その追悼公演でシルヴィ・ギエムがボレロを踊る。


しかしこれは貧乏学生が格安チケットで当日訪れるパリの公演じゃあないから、
お子さまなんぞはお呼びでないわけ。

まして私は院試を控え、お留守番を申しつけられる。
はず・・・だったのですが、

急遽父が仕事で行けなくなり、代わりに私が行けることに。
いい子にしてると(してなくても)いいことあるね笑。

お父さま、お仕事がんばってらしてね☆薄情娘

というわけで、久しぶりの舞台♪
暗闇に映える舞台中央の真っ赤な丸い台。
ボレロの最初のpをいくつも重ねたあの静寂の緊張感が伝わってくる。

繰り返される動きと、それに少しずつ加えられていくヴァリエーション。
音楽と照明と踊りのソロと群舞、
4種類が反復と変化が重なって1つの空間がつくりあげられ、進行してゆくさまは実に見事で、
クライマックスまでぐいぐい引き込まれていった。

ボレロを作曲したラヴェルもすごいと思ったけど、
それに振り付けをしてしまったベジャールもやっぱりすごい。
 (怖い顔と子猫のミスマッチ、最高)

いい舞台を観た直後いつも感じるような、魂だけ舞台の上を浮遊している感覚か、
あるいは、むしろ舞台上の鼓動が私の中に入りこんできたような、
妙な一体感を覚えた。

生の舞台は肌で感じるものがあるのがいい。
舞台芸術の魅力はやはり、その身体性なのではないか。
正確には、精神を身体が媒介するという構図が刺激的なんじゃないかな。

2009/02/04

culture

文化と政治の関係っていうのは、
いつからだろう、たぶんその両方に興味を持つようになってからずっと
気になっていたこと。

特にフランスのことを勉強していると、
この国の文化と政治の特別に密な関係を考えずにはいられない。

パリ政治学院でも文化政策の授業があったし。
植民地政策を考えるうえでも、文化的支配への言及は欠かせない。

そんなわけで、米・仏・日の文化システムを巡る国際シンポジウムが開かれると聞いて行ってきました☆
本当は卒論審査を2日後に控え、他にも諸事情があったのだけど、
なんといってもジャック・ラング(André Malrauxと並ぶ手腕の元文化大臣)が講演すると言うので
生で聞いてみたかったというのも大きいですね。

で、ラング氏の熱弁はただただ圧巻でした。
基調講演はもちろんのこと、その後の討論のときも話を振られる度に、
会場からは思わず拍手が起こるほど聴衆を引きつけていました。

ただ、良くも悪くも、フランス的だなぁという感じ。
文化の力を軽視しないことは大切なことだと思うし、その点ではフランスは優れていると思う。
ただ、それを力として政治的に利用することには、やはり抵抗を感じる。

その分、政治家としてではなく研究者としての観点に立っていたもう一人の講演者、
フレデリック・マルテル氏の発言の方が共感できる部分が多かったのかも。
彼の著書『超大国アメリカの文化力』(De la culture en amérique)にも目を通してみたいもの。

しかし、このシンポジウム一環して気になったのは

Une culture peut-elle être nationale? ということ。

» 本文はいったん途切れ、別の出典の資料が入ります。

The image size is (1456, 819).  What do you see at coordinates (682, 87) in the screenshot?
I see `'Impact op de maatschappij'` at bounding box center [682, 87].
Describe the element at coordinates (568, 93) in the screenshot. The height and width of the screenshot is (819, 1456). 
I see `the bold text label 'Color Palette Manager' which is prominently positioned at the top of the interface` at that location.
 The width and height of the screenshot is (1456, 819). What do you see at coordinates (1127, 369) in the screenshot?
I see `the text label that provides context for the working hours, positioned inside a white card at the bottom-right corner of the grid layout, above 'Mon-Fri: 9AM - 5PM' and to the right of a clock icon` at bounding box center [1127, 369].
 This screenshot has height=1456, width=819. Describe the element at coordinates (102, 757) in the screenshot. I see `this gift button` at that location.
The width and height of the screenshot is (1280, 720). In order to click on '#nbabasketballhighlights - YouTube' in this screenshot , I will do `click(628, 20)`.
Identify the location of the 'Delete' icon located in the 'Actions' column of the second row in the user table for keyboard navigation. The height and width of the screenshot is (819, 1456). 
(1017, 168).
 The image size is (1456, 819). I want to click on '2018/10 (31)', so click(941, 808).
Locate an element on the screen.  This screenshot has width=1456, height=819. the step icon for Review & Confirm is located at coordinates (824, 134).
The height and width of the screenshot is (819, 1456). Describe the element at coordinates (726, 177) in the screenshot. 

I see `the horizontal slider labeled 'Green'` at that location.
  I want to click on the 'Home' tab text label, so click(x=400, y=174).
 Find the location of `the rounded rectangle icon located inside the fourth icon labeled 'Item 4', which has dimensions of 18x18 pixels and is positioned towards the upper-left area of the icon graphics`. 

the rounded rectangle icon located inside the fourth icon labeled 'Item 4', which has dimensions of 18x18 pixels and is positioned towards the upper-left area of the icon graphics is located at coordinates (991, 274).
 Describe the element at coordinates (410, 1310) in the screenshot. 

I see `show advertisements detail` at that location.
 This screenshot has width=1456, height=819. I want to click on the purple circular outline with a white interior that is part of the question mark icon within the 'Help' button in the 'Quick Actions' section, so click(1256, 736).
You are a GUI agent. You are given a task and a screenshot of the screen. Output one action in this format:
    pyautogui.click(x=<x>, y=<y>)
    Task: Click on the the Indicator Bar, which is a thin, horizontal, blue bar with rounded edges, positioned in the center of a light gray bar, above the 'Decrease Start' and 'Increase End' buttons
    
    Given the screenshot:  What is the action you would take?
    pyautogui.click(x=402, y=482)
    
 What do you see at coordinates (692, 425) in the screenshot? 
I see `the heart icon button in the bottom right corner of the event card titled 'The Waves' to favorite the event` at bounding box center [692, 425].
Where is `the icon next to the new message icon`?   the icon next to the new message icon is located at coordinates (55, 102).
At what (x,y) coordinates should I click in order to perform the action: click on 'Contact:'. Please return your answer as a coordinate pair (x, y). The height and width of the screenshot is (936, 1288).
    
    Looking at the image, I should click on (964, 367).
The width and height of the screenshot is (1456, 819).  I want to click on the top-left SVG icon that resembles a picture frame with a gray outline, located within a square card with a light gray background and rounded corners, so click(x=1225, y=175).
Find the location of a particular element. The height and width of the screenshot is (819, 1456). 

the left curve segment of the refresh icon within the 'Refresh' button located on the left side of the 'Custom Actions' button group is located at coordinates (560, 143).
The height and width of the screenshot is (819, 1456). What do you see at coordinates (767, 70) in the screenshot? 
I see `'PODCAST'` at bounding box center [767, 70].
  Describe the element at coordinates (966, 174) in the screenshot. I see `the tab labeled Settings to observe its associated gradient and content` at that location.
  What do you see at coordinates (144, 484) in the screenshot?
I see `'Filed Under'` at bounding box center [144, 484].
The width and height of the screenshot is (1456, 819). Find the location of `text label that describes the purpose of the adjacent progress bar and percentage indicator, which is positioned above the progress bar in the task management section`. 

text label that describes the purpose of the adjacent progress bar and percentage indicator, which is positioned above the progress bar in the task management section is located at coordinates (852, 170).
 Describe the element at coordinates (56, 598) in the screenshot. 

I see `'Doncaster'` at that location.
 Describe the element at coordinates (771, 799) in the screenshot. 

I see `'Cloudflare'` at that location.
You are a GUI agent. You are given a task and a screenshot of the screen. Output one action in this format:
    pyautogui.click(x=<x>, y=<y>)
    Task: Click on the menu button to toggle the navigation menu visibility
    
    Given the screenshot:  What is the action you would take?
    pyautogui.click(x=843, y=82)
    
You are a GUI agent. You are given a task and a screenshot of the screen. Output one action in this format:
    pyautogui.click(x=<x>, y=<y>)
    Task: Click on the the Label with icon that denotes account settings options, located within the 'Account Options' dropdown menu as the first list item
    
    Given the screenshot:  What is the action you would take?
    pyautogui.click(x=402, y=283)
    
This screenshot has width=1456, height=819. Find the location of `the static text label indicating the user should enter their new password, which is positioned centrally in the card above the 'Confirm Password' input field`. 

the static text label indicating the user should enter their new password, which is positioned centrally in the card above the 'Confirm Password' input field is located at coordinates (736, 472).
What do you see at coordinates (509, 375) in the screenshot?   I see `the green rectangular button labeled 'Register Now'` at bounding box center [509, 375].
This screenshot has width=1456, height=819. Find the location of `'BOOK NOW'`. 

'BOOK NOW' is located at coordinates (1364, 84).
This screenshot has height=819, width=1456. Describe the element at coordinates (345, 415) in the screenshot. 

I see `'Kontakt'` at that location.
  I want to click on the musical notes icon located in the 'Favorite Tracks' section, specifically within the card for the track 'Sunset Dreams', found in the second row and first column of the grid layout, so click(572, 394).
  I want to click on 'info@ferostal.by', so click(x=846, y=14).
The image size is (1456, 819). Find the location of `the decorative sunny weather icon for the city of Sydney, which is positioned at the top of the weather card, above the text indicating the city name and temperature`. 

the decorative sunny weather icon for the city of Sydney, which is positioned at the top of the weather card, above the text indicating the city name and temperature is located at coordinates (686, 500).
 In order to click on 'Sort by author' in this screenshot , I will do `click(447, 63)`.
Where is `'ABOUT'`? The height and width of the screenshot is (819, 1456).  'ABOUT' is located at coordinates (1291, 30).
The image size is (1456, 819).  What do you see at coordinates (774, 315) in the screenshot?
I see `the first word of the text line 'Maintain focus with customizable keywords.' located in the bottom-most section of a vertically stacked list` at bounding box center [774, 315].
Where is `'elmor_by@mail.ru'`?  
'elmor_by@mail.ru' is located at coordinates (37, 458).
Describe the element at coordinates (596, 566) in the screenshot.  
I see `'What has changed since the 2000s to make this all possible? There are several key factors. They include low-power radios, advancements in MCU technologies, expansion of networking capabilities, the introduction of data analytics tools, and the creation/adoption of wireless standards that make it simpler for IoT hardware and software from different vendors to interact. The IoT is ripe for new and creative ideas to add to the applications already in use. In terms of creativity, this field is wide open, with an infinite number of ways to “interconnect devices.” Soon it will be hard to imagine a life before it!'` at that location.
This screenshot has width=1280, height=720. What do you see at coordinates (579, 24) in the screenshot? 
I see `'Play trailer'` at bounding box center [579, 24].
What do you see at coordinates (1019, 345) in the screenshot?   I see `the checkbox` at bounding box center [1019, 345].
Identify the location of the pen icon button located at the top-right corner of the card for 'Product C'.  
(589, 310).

訳しづらいけれど、要は文化というのは果たして特定の国と結びつけることができるものなのだろうか、
というようなことです。
文化に国民性がある、とは思えない。
だとしたら、ナショナルな性質を文化に付与してもよいものだろうか。
もっと言えば、そうしないと文化は「力」を持つことはできないのだろうか。